# A Field Guide on False Teachings (Ligonier Ministries)



## RamistThomist (Oct 24, 2022)

Ligonier Ministries, _A Field Guide on False Teaching_. Ligonier Ministries: Sanford, FL, 2021.

My Subtitle: A Counter-Cult Book that Fits in Your Pocket.

Ligonier ministries has provided us with a nice resource that directly engages the major cults and false teachings, shows the biblical response, and gives suggestions on how to share the gospel with a particular movement. Each chapter is followed by a one page summary of major dates and leaders in said movement.

This book covers the prosperity gospel, Deism, Legalism, Antinomianism, Mormonism, Christian Science, Jehovah’s Witnesses, Buddhism, Hinduism, Islam, New Age spirituality, and atheism and secularism. The sections are uneven at times. The responses to deism, legalism, antinomianism, and Jehovah’s Witnesses are quite good. Other responses were lacking. Although it is only natural to question the inclusion of one group at the expense of the other, and I certainly cannot fault them for responding to what they believe is a threat, I did scratch my head at the inclusion of Christian Science. By their own admission, there are only 2000 congregations worldwide. I suppose they included them because of Christian Science’s impact on American history.
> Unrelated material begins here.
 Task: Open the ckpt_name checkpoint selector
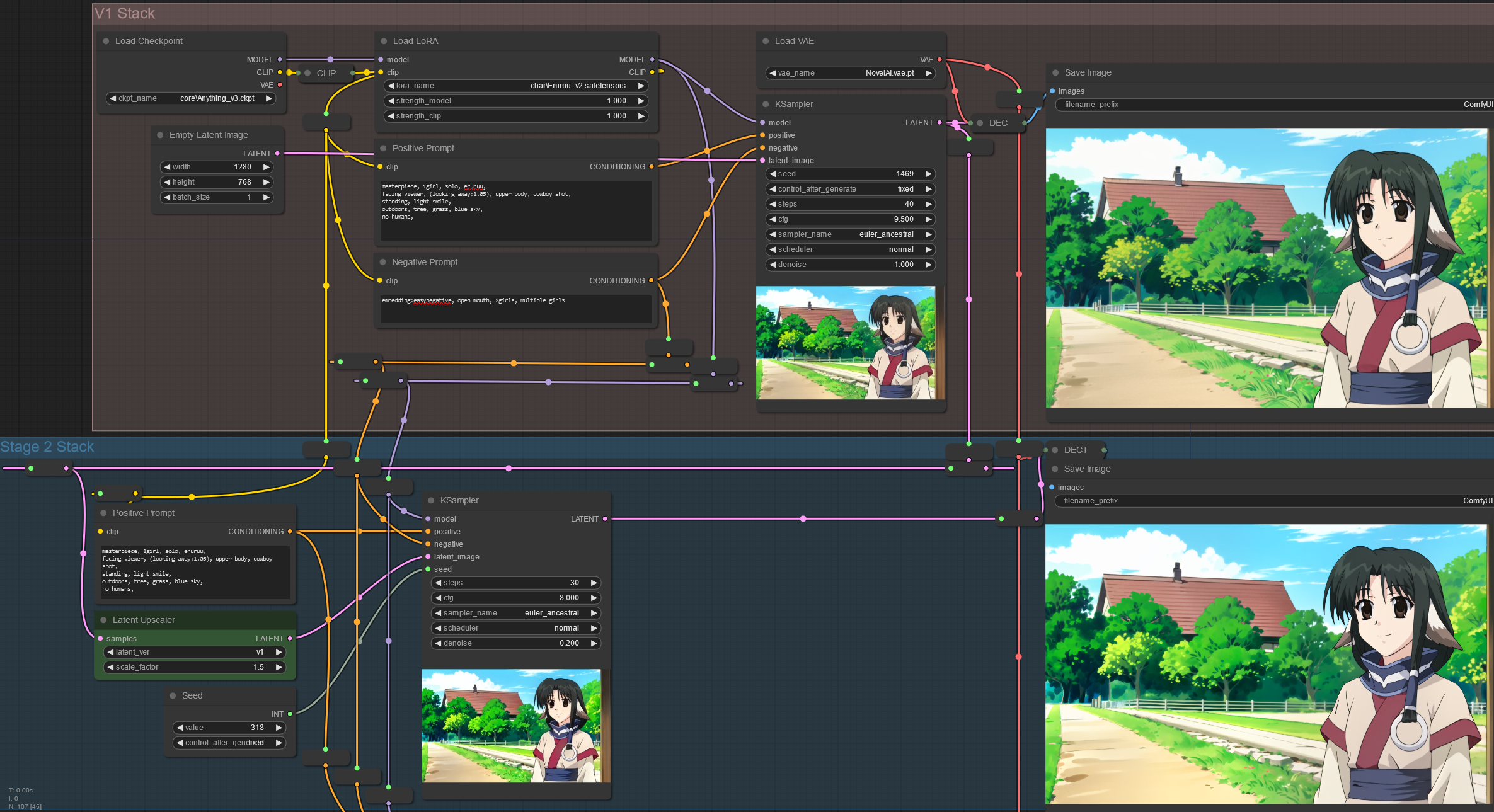pyautogui.click(x=192, y=98)
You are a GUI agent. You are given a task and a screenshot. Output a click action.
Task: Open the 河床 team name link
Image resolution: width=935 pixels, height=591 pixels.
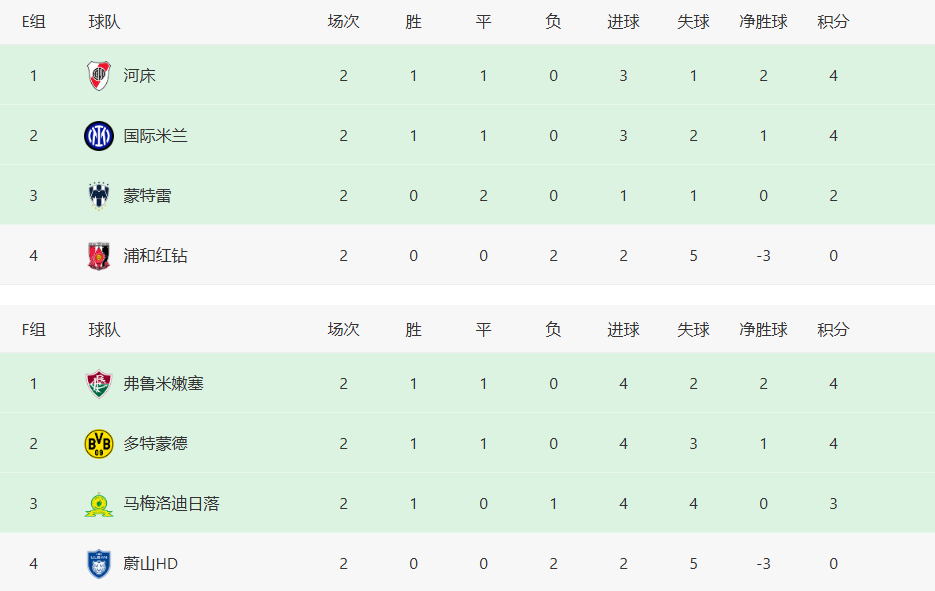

In response to the Jehovah’s Witnesses, the evangelist should focus on what the New World Translation says about the deity of Christ in Isaiah 9:6, calling him “mighty God” (119). Also, since most JWs are functional annihilationists concerning the fate of the wicked, the editors urge us to focus on the just punishment for sin (120-121).

I found the response to Eastern religions somewhat lacking, but that might reflect the difficulty most Westerners face. Norman Geisler in a lecture called Hinduism “the smothering embrace.” Because it is a monistic system, it seeks to absorb other truth claims and “smother” them, rather than refute them.

Nonetheless, this is a handy volume to hand out to church members and youth groups.

Reactions: Like 2 | Informative 1


----------



## Tychicus (Oct 24, 2022)

RamistThomist said:


> I found the response to Eastern religions somewhat lacking, but that might reflect the difficulty most Westerners face. Norman Geisler in a lecture called Hinduism “the smothering embrace.” Because it is a monistic system, it seeks to absorb other


This is true. The western engagement with Hinduism has either been "worldview" approach or the liberal fascination with it.

Reactions: Like 1


----------



## Parakaleo (Oct 24, 2022)

Good review. I gave this book to my 14 year-old son when he was heading off on a camping trip last spring. He said he learned a lot from it.

Reactions: Like 2


----------



## Santos (Oct 24, 2022)

This is a great book. I also gave it to my 14-year-old son, and he really learned a lot from it.

Reactions: Like 2


----------



## RamistThomist (Oct 24, 2022)

Tychicus said:


> This is true. The western engagement with Hinduism has either been "worldview" approach or the liberal fascination with it.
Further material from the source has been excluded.